### ASSIGNMENT:
Your answer must consist of exactly the lines below, starting with the line with "[facebook] (1164, 1739)" and going on through the line with "Akceptuję i przechodzę do serwisu (768, 1140)", and nothing else.

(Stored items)
::::

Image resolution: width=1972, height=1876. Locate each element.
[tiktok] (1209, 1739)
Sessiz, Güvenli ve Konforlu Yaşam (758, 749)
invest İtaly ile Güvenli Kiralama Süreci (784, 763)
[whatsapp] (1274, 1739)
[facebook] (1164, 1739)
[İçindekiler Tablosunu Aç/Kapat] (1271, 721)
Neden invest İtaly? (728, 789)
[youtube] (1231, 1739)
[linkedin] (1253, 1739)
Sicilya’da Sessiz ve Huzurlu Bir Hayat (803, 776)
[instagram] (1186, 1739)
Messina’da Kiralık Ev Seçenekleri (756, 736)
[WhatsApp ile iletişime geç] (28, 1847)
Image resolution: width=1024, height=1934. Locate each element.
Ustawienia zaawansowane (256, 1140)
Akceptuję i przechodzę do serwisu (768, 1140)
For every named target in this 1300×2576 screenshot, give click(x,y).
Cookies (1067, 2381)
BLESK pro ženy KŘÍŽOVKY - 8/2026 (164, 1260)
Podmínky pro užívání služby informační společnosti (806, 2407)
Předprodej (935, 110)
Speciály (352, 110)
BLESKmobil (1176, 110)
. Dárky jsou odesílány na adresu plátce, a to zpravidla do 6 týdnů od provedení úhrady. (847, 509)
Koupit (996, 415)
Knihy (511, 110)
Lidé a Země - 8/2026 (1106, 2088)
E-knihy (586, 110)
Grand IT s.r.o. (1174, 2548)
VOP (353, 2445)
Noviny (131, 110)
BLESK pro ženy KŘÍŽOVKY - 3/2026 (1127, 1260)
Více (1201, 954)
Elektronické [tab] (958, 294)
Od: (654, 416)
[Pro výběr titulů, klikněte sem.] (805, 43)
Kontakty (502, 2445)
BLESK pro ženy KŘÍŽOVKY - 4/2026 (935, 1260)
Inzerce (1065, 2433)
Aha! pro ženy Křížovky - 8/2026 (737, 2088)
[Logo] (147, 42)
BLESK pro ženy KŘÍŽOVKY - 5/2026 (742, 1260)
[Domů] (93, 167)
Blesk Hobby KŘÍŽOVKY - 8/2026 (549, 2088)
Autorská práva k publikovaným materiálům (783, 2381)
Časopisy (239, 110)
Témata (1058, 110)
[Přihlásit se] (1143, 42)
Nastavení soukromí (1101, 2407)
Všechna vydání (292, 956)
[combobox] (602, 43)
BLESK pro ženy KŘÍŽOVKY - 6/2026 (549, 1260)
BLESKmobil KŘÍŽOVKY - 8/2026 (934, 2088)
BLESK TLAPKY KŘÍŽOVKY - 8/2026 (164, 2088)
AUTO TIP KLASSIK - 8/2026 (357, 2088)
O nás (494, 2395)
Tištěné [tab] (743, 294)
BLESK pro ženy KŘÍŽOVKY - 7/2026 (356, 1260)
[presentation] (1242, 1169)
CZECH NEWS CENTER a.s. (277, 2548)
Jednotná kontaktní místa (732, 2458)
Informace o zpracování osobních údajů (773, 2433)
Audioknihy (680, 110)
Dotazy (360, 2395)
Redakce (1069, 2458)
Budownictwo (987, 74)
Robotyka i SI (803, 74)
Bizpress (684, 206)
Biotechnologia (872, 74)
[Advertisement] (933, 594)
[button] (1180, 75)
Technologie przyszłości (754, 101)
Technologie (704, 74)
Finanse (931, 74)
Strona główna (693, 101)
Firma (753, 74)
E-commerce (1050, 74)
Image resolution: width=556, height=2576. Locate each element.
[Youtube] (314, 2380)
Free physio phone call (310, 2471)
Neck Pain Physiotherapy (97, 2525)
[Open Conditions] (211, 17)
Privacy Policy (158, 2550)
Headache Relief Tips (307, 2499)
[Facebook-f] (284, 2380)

::::

### ANSWER FOR THE TASK:
[facebook] (1164, 1739)
[İçindekiler Tablosunu Aç/Kapat] (1271, 721)
Neden invest İtaly? (728, 789)
[youtube] (1231, 1739)
[linkedin] (1253, 1739)
Sicilya’da Sessiz ve Huzurlu Bir Hayat (803, 776)
[instagram] (1186, 1739)
Messina’da Kiralık Ev Seçenekleri (756, 736)
[WhatsApp ile iletişime geç] (28, 1847)
Image resolution: width=1024, height=1934. Locate each element.
Ustawienia zaawansowane (256, 1140)
Akceptuję i przechodzę do serwisu (768, 1140)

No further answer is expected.